--- start of Available records ---

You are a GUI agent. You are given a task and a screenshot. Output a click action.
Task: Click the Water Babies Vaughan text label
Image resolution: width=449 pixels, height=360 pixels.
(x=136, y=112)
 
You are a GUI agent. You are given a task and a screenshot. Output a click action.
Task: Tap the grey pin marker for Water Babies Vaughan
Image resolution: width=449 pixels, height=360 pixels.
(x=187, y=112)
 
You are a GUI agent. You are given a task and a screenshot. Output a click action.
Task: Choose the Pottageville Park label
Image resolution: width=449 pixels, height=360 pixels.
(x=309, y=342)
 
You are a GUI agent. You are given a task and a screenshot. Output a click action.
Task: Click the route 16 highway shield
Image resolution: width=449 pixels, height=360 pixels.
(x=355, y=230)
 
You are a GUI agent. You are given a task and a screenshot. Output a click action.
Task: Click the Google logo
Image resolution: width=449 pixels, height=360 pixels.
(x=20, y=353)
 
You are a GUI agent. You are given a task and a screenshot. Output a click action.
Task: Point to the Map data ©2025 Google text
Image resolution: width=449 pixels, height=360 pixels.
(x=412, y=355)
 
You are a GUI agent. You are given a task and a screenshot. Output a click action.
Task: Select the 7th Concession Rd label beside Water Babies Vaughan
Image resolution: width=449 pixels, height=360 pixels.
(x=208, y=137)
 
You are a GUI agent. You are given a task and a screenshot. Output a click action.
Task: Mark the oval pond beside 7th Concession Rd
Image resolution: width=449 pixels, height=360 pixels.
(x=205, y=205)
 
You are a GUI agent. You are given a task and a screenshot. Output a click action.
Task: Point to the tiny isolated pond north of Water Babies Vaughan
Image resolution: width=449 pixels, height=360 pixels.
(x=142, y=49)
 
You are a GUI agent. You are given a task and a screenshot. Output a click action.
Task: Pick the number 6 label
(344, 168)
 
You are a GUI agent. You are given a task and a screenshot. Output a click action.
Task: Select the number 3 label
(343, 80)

--- end of Available records ---

Job. Could you reproduce every one of the items above word for word, with nothing left out or changed?

Output of the task.
You are a GUI agent. You are given a task and a screenshot. Output a click action.
Task: Click the Water Babies Vaughan text label
Image resolution: width=449 pixels, height=360 pixels.
(x=136, y=112)
 
You are a GUI agent. You are given a task and a screenshot. Output a click action.
Task: Tap the grey pin marker for Water Babies Vaughan
Image resolution: width=449 pixels, height=360 pixels.
(x=187, y=112)
 
You are a GUI agent. You are given a task and a screenshot. Output a click action.
Task: Choose the Pottageville Park label
Image resolution: width=449 pixels, height=360 pixels.
(x=309, y=342)
 
You are a GUI agent. You are given a task and a screenshot. Output a click action.
Task: Click the route 16 highway shield
Image resolution: width=449 pixels, height=360 pixels.
(x=355, y=230)
 
You are a GUI agent. You are given a task and a screenshot. Output a click action.
Task: Click the Google logo
Image resolution: width=449 pixels, height=360 pixels.
(x=20, y=353)
 
You are a GUI agent. You are given a task and a screenshot. Output a click action.
Task: Point to the Map data ©2025 Google text
Image resolution: width=449 pixels, height=360 pixels.
(x=412, y=355)
 
You are a GUI agent. You are given a task and a screenshot. Output a click action.
Task: Select the 7th Concession Rd label beside Water Babies Vaughan
Image resolution: width=449 pixels, height=360 pixels.
(x=208, y=137)
 
You are a GUI agent. You are given a task and a screenshot. Output a click action.
Task: Mark the oval pond beside 7th Concession Rd
Image resolution: width=449 pixels, height=360 pixels.
(x=205, y=205)
 
You are a GUI agent. You are given a task and a screenshot. Output a click action.
Task: Point to the tiny isolated pond north of Water Babies Vaughan
Image resolution: width=449 pixels, height=360 pixels.
(x=142, y=49)
 
You are a GUI agent. You are given a task and a screenshot. Output a click action.
Task: Pick the number 6 label
(344, 168)
 
You are a GUI agent. You are given a task and a screenshot. Output a click action.
Task: Select the number 3 label
(343, 80)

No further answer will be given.